INO-4800 is the only nucleic-acid based vaccine that is stable at room temperature for more than a year and does not need to be frozen in transport of storage, which are important factors when implementing mass immunizations.
About INOVIO’s DNA Medicines Platform
INOVIO has 15 DNA medicine clinical programs currently in development focused on HPV-associated diseases, cancer, and infectious diseases, including coronaviruses associated with MERS and COVID-19 diseases being developed under grants from the Coalition for Epidemic Preparedness Innovations (CEPI) and the U.S. Department of Defense. DNA medicines are composed of optimized DNA plasmids, which are small circles of double-stranded DNA that are synthesized or reorganized by a computer sequencing technology and designed to produce a specific immune response in the body.
INOVIO’s DNA medicines deliver optimized plasmids directly into cells intramuscularly or intradermally using INOVIO’s proprietary hand-held smart device called CELLECTRA. The CELLECTRA device uses a brief electrical pulse to reversibly open small pores in the cell to allow the plasmids to enter, overcoming a key limitation of other DNA and other nucleic acid approaches, such as mRNA. Once inside the cell, the DNA plasmids enable the cell to produce the targeted antigen. The antigen is processed naturally in the cell and triggers the desired T cell and antibody-mediated immune responses. Administration with the CELLECTRA device ensures that the DNA medicine is efficiently delivered directly into the body’s cells, where it can go to work to drive an immune response.

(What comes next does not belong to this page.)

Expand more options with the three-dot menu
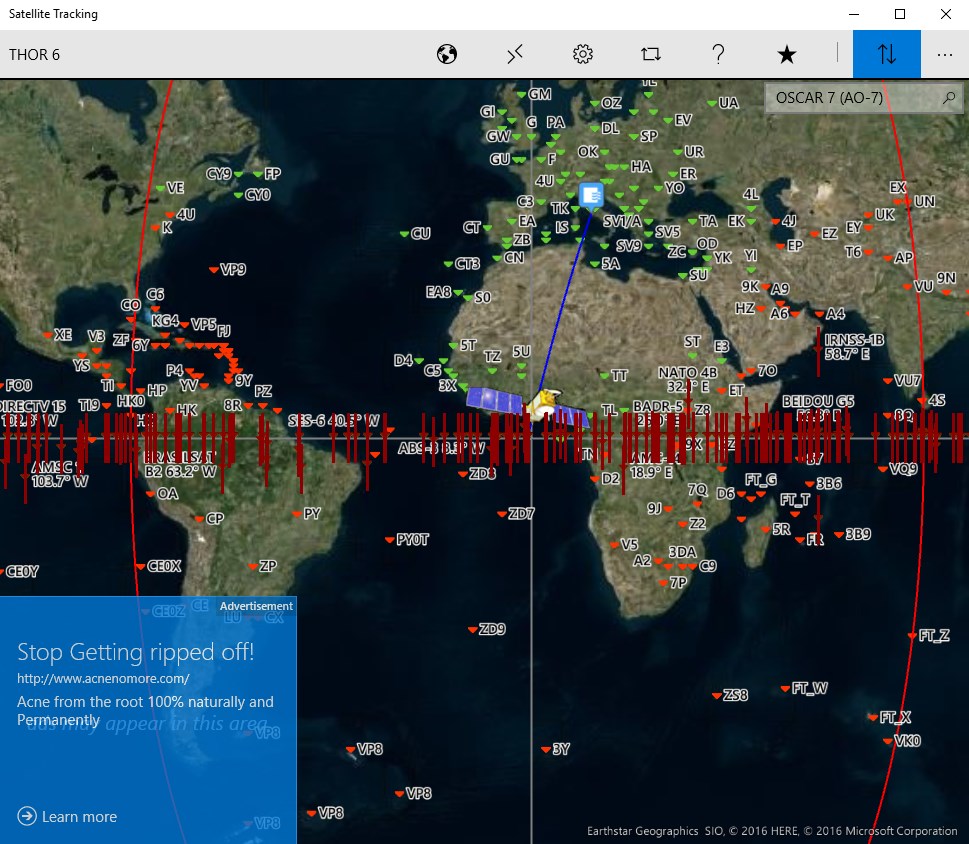The height and width of the screenshot is (844, 969). 945,54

INOVIO’s DNA medicines do not interfere with or change in any way an individual’s own DNA. The advantages of INOVIO’s DNA medicine platform are how fast DNA medicines can be designed and manufactured; the stability of the products, which do not require freezing in storage and transport; and the robust immune response, safety profile, and tolerability that have been observed in clinical trials.
With more than 2,000 patients receiving INOVIO investigational DNA medicines in more than 7,000 applications across a range of clinical trials, INOVIO has a strong track record of rapidly generating DNA medicine candidates with potential to meet urgent global health needs.